What happened

Anthropic, a leading artificial intelligence firm, has entered into long-term cloud and data center commitments exceeding $180 billion, a capital-intensive strategy that is driving what is reportedly its final private funding round before a potential initial public offering [2]. The infrastructure agreements include over $100 billion to Amazon Web Services, $50 billion to data center provider Fluidstack, and $30 billion to Microsoft Azure, alongside multi-gigawatt TPU capacity from Google [2], [6].

This massive infrastructure buildout underpins the company's rapid revenue growth, which reached an annualized run rate of approximately $30 billion by early April 2026 [2]. To finance this expansion, Anthropic is reportedly in the final stages of raising roughly $50 billion at a pre-money valuation of about $900 billion, with a decision expected in May [8], [9]. The round comes just weeks after the company closed a $30 billion Series G at a $380 billion post-money valuation in February 2026 [1], [2]. While the company has engaged law firm Wilson Sonsini for IPO preparations and an October 2026 listing has been reported as a target, Anthropic has made no official announcement and a spokesperson stated it has not decided when or if it will go public [2], [6], [7].

How the market reacted

The Kalshi prediction market contract for Anthropic to IPO by June 1, 2026 (“KXIPOANTHROPIC-DATE-26JUN01”), currently trades around 5 cents on the dollar, implying low odds of a near-term listing. A clean, time-aligned market reaction to the news of the massive compute spend or the subsequent funding talks was not observable in the available data. More broadly, prediction markets have consistently priced a 2026 IPO for Anthropic at single-digit-percent odds, with most speculation focused on a 2027 or 2028 timeline [1].

Why it matters for the IPO

The scale of Anthropic’s infrastructure commitments fundamentally reshapes its path to a public listing. The over $180 billion in obligations represents a staggering fixed-cost base that necessitates continuous, massive capital inflows and makes an eventual IPO nearly inevitable to access public market financing [2], [5]. For public investors, these deals crystallize Anthropic’s strategic dependence on its largest backers—Amazon, Google, and Microsoft—who are simultaneously investors, suppliers, and competitors, a dynamic that raises concerns about "circular funding" and could attract anti-trust scrutiny during an IPO review [1], [2].

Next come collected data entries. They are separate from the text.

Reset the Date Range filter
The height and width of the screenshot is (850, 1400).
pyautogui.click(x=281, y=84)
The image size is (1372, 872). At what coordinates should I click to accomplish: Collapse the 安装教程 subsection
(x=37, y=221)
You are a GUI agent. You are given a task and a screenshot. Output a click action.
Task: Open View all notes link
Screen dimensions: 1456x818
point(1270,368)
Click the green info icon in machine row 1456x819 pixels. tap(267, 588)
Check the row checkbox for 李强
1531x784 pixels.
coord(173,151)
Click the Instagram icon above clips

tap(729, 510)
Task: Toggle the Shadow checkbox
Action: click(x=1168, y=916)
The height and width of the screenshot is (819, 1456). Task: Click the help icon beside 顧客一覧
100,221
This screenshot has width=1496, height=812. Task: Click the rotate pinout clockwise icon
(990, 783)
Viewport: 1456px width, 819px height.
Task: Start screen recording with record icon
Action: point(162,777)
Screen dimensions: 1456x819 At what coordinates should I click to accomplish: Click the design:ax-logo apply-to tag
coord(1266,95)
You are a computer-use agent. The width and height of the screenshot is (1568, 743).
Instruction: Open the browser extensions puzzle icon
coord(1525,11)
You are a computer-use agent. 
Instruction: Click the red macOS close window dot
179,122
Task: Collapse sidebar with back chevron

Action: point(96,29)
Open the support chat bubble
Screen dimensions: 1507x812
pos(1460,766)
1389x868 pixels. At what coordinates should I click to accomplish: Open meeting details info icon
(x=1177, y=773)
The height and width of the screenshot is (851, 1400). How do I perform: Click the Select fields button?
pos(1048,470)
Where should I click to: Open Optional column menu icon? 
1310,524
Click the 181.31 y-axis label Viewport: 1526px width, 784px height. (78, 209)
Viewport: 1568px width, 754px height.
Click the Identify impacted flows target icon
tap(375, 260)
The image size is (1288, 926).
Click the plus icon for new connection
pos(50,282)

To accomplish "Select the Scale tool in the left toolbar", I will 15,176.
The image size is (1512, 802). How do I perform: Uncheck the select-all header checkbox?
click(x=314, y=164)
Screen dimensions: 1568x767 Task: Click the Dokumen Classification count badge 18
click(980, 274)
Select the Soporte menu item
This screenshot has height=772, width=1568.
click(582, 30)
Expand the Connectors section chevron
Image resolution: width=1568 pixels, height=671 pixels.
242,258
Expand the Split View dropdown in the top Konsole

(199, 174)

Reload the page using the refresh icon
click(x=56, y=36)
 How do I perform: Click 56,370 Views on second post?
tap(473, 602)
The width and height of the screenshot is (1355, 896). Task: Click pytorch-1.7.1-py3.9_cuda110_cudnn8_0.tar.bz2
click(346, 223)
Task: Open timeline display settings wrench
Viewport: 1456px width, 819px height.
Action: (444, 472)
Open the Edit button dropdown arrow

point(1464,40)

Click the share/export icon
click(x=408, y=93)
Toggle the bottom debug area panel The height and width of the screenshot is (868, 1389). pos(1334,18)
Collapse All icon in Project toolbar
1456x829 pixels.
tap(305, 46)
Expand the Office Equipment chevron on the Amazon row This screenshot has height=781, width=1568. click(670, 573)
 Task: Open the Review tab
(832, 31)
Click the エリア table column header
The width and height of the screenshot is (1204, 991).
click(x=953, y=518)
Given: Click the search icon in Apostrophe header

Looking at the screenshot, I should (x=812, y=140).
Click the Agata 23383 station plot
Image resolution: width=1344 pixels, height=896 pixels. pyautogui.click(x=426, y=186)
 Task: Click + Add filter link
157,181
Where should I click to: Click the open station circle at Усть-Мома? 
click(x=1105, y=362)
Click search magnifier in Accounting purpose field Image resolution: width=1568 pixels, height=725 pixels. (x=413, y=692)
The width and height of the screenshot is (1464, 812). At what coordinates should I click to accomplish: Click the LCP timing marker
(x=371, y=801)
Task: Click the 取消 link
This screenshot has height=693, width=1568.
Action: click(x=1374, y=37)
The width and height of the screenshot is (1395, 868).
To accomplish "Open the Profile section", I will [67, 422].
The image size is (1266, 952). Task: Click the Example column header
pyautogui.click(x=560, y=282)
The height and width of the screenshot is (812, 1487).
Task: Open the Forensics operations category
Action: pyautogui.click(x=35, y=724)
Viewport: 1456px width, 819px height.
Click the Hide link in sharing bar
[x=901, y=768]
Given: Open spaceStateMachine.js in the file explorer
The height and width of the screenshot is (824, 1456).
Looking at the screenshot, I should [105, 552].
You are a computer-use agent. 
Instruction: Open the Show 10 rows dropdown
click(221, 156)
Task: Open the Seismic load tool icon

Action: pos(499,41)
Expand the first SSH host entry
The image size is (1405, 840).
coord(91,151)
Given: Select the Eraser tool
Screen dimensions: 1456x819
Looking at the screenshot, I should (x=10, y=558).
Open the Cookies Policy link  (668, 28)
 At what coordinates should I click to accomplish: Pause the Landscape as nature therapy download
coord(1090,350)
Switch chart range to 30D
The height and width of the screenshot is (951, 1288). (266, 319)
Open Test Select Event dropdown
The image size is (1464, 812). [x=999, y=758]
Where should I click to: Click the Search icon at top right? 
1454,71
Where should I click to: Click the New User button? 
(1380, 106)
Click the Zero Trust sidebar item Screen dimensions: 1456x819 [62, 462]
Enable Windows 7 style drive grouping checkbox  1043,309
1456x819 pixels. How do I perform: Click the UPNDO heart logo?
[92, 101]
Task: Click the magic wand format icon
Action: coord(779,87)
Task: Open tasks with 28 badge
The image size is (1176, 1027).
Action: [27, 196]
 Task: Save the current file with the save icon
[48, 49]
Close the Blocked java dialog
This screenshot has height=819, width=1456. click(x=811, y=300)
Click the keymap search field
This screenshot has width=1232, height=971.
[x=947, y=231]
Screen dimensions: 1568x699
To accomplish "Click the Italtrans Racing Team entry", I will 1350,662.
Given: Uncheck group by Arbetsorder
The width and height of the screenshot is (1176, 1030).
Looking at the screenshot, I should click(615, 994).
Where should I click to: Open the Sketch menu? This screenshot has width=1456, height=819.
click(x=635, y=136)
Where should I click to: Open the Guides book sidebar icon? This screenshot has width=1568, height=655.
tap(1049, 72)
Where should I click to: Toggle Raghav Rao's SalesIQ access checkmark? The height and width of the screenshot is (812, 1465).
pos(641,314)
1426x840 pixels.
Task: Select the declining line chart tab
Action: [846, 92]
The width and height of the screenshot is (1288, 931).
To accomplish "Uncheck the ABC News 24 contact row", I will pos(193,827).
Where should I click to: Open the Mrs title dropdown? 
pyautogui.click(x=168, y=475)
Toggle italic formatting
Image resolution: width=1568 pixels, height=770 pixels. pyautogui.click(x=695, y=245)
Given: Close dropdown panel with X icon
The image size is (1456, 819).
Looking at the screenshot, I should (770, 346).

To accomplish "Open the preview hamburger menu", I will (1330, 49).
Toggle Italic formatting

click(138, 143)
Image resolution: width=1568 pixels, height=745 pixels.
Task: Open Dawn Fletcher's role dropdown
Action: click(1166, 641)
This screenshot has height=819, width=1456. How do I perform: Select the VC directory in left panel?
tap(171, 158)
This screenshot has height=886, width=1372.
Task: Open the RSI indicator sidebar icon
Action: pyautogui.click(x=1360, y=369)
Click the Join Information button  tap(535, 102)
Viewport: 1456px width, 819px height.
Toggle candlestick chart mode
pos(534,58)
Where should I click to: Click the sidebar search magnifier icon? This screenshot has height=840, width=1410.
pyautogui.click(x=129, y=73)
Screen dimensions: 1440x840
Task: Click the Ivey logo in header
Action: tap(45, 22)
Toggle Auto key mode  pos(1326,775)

More critically, the reported $900 billion valuation for the current private round creates significant friction for the IPO itself. Some of Anthropic’s earliest investors are reportedly abstaining from the new round, anticipating that the company will go public at a lower valuation in the $400 to $500 billion range [9]. An IPO at that level would represent a “down round” for the new investors, placing them underwater before their lockup period expires and creating a potential overhang on the stock. This dynamic signals that late-stage private market appetite may have outpaced what public markets are willing to bear, even for a company that grew revenue from a $9 billion run-rate at the end of 2025 to over $30 billion just four months later [2], [9].

What changes the market next

The most immediate catalyst will be the confirmation of whether the $50 billion funding round closes at or above the $900 billion valuation. A successful close would validate the extreme valuation but intensify the pressure on the subsequent IPO pricing. The next major event would be the public filing of an S-1 registration statement. This document would provide the first official, audited look at Anthropic’s financials, resolving key uncertainties, including its true net revenue after partner payouts, its gross margins after accounting for inference costs, and its overall cash burn rate [9].

Beyond financials, the market will monitor ongoing regulatory and legal risks. The Pentagon designated Anthropic a supply-chain risk in February 2026, a restriction the company is appealing [2]. The final approval of a $1.5 billion copyright settlement, scheduled for a fairness hearing in May 2026, also remains a factor [2]. Finally, any move by chief rival OpenAI toward its own IPO could accelerate Anthropic’s timeline as the two compete for capital in the public markets [5].